A huge hurdle in recycling clothes is elastane – a fabric often used in running tights and clothes that people wear to gyms. It’s made to fit comfortably as the elastic material allows the fabric to stretch and adapt to the body. However, when it is mixed with other fabrics, these clothes become almost impossible to recycle.
It’s extremely difficult to separate the different fibres, and hence, clothes are often not recyclable. Due to reasons like this, clothes pose a significant hurdle in recycling. However, a new study suggests that this might change. Researchers from Aarhus University have developed a new technology that can separate fibres in mixed fabrics.
“We’ve developed a method to remove elastane completely from nylon. We’re not quite there yet with cotton, because some of the cotton fibres are broken down in the process. But we believe that, with some minor adjustments, we can solve this problem,” study author Steffan Kvist Kristensen said in the university’s press statement. The new method can disassemble the fabric so that more textiles can be recycled in the future, he added.
However, it is not easy to separate elastane and other fibres after they have been woven together. Clothes are made by winding the main fibres, such as nylon or cotton, around the elastane fibres, which comprise long chains of molecules, the statement explains. If these chains of molecules break, only then can the fibres break apart.

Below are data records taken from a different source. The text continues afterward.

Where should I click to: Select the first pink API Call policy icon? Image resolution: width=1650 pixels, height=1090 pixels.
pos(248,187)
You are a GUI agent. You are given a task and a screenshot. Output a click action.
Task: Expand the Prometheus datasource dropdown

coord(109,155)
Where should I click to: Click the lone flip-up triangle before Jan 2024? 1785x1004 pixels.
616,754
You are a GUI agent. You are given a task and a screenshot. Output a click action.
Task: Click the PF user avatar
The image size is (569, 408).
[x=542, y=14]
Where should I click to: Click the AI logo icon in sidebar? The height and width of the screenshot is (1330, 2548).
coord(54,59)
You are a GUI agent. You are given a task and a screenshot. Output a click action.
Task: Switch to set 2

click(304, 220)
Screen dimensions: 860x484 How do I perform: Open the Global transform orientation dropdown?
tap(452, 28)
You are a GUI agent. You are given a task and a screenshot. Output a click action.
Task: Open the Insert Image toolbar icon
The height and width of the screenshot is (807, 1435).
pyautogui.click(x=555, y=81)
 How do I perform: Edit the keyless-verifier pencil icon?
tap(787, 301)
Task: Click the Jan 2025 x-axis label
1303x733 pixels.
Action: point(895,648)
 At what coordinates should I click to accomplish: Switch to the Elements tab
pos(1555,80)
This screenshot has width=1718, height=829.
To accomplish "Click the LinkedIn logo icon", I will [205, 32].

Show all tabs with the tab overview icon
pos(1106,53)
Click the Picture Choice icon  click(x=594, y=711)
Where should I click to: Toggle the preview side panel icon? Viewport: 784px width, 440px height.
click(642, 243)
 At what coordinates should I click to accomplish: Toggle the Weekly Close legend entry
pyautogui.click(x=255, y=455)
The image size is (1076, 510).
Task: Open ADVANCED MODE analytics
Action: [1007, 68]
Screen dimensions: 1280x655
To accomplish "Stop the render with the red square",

The many links in the elastane chain are bound together by a small molecule called a diamine, Kristensen explains. The researchers have found that when clothes are heated to 225 degrees Celsius and specific alcohol is added, the bonds in elastane can be broken. When this happens, the chains break and the materials separate.
The entire process takes place in equipment that is like a large pressure cooker into which the textiles are added. To this, a little alcohol and potassium hydroxide base are added. This is heated up for about four hours, and by the end of it, the different fibres will have been separated, the statement explained.
“Potassium hydroxide is one of the main ingredients in ordinary drain cleaners. We found that adding this accelerated the process. It simply increases the speed of the chemical reaction,” Kristensen added in the statement.
Although they are unsure how potassium hydroxide breaks the bonds, they have guessed that either it increases the reactivity of our alcohol or the bonds are broken down slightly by the potassium hydroxide, so it is easier for the alcohol to break them completely.
They have used this method on only two nylon stockings till now and aim to expand it to more fabrics in the future.